When a user, admin or otherwise, attempts to install an app, open Command Prompt with admin rights, or edit the registry, they’re stopped by the User Access Control (UAC) prompt. The prompt is easy to by-pass if you know the admin user credentials. This user prompt window is a higher level window than ordinary windows and as such, you can neither record nor screenshot it.

Screenshot UAC prompt

In order to screenshot the UAC prompt, you need to change the level that is assigned to this window. Doing so involves reducing the level of protection the UAC prompt provides. Once you’ve taken your screenshot, you should reset the UAC prompt back to its original state/level.

  1. Open Command Prompt with admin rights and wait for the UAC prompt to appear.
  2. On the UAC prompt, click Show more details.
  3. When the details expand, click the ‘Change when these notifications appear’ option.
  4. Alternatively, open File Explorer and paste the following in it and tap Enter. Click ‘Change user account control settings’.
Control Panel\User Accounts\User Accounts
  1. Control Panel window will open. Here, move the slider down to the second notch, and click OK.
  2. When you next see the UAC prompt, you will be able to use any screenshot tool, including Win+PrntScrn and just PrntScrn to screenshot it.
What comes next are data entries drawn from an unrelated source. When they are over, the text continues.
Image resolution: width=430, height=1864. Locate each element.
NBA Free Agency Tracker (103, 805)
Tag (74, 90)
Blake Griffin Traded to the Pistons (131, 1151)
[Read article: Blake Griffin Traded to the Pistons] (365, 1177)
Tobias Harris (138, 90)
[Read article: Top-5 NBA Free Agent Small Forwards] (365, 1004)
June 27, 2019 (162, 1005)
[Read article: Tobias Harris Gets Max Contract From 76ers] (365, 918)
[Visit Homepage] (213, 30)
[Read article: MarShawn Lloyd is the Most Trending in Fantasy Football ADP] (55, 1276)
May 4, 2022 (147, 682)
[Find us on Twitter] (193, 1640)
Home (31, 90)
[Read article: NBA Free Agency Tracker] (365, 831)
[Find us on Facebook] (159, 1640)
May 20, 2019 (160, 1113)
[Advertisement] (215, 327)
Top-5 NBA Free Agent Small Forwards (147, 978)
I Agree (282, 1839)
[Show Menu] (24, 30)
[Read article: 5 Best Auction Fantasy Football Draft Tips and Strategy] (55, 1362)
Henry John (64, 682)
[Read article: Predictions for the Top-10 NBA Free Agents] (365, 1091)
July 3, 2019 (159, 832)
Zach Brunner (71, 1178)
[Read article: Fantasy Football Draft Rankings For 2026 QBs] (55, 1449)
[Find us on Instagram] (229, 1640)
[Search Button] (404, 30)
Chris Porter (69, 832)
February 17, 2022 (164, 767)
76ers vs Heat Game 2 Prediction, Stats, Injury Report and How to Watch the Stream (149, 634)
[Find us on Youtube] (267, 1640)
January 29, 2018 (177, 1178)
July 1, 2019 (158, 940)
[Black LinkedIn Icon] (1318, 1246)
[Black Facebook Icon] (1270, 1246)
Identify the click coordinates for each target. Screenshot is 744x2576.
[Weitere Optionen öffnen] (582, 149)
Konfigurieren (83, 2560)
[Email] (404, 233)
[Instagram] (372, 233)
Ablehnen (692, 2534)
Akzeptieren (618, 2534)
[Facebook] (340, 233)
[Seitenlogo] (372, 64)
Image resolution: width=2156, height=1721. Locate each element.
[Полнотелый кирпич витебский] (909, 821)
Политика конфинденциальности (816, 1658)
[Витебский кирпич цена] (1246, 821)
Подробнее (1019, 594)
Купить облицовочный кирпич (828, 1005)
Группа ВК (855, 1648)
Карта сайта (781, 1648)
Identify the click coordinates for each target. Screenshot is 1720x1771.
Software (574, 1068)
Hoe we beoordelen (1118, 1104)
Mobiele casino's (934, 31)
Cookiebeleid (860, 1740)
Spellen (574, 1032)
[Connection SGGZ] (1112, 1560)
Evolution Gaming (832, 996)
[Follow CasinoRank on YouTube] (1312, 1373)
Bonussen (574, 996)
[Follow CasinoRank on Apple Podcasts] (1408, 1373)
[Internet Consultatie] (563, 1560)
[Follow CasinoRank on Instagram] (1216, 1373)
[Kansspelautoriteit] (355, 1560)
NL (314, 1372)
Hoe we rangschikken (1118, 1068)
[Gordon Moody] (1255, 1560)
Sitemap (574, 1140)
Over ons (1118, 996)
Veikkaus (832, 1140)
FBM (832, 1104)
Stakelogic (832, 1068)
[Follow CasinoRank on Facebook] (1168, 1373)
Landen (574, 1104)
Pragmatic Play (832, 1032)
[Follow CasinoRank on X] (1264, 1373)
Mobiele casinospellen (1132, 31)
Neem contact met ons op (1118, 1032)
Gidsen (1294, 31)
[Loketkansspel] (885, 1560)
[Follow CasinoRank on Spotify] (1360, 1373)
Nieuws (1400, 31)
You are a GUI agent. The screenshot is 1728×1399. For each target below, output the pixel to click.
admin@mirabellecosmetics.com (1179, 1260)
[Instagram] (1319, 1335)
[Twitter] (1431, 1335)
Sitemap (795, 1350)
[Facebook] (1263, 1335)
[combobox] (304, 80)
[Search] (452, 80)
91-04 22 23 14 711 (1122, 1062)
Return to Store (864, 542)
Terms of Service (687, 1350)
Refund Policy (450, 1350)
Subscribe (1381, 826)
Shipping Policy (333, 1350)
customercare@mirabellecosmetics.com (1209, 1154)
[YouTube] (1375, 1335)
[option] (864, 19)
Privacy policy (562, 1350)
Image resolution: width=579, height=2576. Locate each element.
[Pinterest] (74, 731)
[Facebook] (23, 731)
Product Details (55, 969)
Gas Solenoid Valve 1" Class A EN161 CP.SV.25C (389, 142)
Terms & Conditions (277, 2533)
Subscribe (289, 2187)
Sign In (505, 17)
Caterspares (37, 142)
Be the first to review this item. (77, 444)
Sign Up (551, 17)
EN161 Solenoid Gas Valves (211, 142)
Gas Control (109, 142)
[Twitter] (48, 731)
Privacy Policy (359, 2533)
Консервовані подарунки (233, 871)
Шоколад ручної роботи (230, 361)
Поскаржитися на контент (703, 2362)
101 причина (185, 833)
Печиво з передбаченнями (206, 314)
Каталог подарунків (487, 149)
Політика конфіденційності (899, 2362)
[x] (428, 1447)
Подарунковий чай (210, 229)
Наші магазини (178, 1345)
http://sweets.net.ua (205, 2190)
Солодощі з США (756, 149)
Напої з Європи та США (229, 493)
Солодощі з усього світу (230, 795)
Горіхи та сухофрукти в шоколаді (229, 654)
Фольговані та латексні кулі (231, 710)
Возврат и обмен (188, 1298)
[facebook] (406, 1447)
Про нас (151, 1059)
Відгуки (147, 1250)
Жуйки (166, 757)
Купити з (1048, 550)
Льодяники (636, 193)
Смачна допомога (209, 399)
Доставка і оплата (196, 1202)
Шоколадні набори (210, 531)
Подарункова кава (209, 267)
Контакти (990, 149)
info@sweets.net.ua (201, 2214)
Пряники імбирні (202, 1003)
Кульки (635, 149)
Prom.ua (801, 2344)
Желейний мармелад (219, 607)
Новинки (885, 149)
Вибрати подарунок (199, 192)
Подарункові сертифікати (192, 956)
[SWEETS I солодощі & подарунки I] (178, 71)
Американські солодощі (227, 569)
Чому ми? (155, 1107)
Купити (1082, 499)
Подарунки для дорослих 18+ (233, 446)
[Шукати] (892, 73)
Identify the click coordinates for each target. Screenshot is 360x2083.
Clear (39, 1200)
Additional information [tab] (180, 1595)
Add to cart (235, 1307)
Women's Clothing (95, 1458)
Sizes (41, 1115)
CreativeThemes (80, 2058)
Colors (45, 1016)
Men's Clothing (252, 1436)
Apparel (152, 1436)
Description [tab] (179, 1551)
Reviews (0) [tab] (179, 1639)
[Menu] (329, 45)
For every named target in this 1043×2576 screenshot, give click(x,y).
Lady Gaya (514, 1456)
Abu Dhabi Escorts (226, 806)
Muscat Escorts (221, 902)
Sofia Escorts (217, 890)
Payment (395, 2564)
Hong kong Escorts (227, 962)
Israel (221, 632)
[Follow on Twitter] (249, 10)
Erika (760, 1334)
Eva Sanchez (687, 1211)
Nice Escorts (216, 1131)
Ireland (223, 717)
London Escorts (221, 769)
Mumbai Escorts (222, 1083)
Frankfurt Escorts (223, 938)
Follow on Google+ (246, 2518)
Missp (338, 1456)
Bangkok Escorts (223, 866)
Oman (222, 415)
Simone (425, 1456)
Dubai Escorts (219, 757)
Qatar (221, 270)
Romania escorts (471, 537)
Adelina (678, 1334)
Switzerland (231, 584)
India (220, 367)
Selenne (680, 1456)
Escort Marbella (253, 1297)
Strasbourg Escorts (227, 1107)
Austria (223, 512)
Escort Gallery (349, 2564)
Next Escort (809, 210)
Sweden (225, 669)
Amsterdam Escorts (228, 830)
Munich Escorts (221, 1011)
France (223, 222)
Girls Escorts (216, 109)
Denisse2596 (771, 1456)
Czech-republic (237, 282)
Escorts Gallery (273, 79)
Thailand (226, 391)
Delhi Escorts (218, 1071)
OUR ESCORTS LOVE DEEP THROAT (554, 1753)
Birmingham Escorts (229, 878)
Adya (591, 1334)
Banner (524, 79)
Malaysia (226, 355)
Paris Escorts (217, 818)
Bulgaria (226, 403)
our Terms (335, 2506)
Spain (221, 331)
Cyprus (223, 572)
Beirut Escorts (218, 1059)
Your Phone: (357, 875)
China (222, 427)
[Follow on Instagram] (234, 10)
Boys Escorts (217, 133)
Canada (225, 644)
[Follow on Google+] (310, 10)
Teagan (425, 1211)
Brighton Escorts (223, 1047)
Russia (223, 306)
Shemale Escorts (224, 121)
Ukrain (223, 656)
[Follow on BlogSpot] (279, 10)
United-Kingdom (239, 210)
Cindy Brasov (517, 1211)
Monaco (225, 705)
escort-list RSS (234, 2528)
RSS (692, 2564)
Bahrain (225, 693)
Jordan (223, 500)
You will also be able to record the UAC in a screencast.
  3. Once you’ve captured the screenshot or recorded your screencast, return the setting back to what it was.

UAC prompt overlay

The default UAC settings apply an overlay to Windows 10 when it appears. It makes it difficult for a user to interact with the system without first attending to the prompt. In some cases, the UAC prompt may open in the background but it will, in most cases, stop you from what you’re doing and demand action.

The overlay also prevents malicious apps from interacting with anything going on behind the UAC. If, for example, a script is written to automatically accept a UAC prompt, the overlay will block the script from accessing the Yes and No options that the prompt presents. This is why it is important to reset it once you’ve taken your screenshot.

Conclusion

Screenshot apps and tools generally aren’t malicious and you do not stand to leak any important information if you screenshot or record the UAC prompt but because it adds an overlay when it appears, it blocks screenshot and screencasting tools from working. It’s basically a side-effect to how the prompt works.